> _WORK TASK_
Search the data for the string "computer" and extract every line where it appears.

> _MATERIAL SHOWN_
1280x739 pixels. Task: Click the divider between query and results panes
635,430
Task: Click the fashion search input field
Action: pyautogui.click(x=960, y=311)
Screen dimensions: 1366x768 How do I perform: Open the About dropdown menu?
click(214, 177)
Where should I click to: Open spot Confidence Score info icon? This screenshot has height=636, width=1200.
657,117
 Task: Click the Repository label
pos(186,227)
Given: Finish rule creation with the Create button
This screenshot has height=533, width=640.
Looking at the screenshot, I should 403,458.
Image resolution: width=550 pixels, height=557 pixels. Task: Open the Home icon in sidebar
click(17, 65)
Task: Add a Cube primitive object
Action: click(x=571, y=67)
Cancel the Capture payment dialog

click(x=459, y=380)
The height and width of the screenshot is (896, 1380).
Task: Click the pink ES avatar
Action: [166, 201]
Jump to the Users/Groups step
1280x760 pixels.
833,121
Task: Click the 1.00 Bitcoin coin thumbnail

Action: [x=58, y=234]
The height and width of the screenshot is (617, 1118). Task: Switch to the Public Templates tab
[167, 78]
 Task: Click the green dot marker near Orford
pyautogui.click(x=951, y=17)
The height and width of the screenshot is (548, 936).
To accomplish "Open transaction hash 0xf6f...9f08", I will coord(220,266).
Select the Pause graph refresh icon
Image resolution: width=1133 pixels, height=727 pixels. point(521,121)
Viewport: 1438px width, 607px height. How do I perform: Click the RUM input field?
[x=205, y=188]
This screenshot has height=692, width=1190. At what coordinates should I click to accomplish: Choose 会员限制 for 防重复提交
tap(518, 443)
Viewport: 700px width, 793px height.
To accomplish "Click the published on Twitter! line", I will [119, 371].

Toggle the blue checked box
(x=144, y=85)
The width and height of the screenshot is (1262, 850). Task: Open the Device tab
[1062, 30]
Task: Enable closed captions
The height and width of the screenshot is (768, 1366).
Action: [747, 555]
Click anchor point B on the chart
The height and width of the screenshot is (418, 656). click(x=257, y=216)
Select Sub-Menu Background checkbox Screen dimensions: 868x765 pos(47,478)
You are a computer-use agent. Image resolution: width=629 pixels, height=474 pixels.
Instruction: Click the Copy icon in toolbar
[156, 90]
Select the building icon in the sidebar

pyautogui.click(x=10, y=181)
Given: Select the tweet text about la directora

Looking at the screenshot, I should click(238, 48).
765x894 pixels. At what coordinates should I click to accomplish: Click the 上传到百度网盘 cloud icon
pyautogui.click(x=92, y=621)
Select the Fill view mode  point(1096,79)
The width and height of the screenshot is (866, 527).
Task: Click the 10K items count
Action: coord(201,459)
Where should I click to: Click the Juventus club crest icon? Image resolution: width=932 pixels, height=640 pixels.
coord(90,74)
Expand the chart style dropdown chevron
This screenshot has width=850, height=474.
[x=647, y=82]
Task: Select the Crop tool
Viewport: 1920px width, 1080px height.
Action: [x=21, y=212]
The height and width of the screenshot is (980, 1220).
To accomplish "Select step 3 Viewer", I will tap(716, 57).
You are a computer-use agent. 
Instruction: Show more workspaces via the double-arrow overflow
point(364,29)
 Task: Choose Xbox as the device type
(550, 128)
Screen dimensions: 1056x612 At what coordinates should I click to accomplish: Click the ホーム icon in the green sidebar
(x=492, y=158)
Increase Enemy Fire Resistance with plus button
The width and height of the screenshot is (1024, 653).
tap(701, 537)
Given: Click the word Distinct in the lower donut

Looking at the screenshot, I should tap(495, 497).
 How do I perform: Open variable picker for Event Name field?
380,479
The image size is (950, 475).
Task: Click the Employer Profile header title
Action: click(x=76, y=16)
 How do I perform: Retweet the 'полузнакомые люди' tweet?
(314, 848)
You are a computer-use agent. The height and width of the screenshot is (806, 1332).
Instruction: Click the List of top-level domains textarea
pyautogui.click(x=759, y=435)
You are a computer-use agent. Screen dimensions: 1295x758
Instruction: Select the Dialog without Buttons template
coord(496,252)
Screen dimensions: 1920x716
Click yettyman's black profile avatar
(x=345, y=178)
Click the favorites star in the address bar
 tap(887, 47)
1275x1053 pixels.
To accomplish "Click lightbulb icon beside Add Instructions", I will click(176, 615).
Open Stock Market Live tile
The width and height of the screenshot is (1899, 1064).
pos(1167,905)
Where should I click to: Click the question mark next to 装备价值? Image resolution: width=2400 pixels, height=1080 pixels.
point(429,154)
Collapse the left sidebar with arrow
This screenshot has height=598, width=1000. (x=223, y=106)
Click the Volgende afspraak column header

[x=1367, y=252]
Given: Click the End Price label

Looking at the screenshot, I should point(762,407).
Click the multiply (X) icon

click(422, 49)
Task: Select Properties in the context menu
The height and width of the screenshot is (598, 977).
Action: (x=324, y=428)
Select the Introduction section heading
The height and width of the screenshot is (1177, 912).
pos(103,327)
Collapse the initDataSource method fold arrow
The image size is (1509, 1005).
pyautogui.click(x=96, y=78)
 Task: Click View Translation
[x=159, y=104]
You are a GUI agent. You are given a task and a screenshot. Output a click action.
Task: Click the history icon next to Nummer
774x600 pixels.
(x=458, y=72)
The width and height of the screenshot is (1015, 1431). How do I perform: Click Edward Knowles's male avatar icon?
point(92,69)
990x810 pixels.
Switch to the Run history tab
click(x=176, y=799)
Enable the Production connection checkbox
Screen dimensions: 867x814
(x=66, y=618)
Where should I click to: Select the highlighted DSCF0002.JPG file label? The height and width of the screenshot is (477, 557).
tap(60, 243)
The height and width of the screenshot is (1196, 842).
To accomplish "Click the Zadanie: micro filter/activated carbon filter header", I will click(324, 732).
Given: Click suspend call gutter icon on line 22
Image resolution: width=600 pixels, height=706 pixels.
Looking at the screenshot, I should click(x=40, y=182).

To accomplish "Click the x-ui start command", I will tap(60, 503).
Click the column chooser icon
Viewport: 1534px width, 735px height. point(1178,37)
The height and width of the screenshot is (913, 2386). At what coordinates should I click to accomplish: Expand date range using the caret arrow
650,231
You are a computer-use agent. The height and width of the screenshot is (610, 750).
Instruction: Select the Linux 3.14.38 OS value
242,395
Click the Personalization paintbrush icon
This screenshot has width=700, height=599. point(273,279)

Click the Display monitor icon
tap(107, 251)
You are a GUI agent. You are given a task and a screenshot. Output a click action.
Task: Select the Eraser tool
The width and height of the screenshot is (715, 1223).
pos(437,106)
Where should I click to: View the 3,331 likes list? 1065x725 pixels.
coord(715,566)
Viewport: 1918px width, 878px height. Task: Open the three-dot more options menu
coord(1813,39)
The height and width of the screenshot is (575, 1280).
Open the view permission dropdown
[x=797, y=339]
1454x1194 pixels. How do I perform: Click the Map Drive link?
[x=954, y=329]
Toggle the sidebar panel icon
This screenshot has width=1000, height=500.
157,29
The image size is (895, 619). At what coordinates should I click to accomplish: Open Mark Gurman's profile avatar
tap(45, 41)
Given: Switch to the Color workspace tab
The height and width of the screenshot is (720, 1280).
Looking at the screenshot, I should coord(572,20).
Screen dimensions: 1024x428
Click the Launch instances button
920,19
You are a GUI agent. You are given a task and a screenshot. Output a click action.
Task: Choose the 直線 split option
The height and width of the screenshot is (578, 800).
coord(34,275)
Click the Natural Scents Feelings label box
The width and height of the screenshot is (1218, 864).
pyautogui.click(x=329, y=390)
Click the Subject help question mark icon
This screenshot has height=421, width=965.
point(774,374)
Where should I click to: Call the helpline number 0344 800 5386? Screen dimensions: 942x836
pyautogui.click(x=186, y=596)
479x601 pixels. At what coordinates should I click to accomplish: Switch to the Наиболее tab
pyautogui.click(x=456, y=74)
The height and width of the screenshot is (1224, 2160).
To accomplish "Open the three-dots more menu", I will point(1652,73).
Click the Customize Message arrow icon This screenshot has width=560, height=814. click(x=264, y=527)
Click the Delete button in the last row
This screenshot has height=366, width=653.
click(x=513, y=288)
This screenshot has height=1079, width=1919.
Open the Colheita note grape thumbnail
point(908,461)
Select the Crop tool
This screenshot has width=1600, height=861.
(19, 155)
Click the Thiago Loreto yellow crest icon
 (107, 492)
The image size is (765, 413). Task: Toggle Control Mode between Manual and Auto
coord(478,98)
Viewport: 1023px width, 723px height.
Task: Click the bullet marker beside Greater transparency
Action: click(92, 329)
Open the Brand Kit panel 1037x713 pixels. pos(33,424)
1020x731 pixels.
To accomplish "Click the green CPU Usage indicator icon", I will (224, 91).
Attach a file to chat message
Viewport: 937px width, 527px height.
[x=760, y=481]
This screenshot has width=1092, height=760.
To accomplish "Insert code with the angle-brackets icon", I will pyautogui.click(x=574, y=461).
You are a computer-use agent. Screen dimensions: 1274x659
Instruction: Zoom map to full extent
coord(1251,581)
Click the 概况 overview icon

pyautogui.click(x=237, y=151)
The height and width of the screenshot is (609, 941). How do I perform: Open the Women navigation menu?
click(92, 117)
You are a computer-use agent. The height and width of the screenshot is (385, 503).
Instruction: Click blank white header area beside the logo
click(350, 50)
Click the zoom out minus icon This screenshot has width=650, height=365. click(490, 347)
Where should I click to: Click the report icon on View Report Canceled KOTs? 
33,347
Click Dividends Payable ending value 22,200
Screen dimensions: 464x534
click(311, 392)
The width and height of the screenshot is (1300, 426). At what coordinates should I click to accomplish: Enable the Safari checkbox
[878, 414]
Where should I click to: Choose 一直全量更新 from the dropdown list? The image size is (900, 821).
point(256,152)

> _SOLVED PROBLEM_
You are a computer-use agent. Image resolution: width=629 pixels, height=474 pixels.
You are a computer-use agent. 
You are a computer-use agent. The height and width of the screenshot is (806, 1332).
You are a computer-use agent. Screen dimensions: 1295x758
You are a computer-use agent. The height and width of the screenshot is (610, 750).
You are a computer-use agent. Screen dimensions: 1274x659
You are a computer-use agent. The height and width of the screenshot is (385, 503).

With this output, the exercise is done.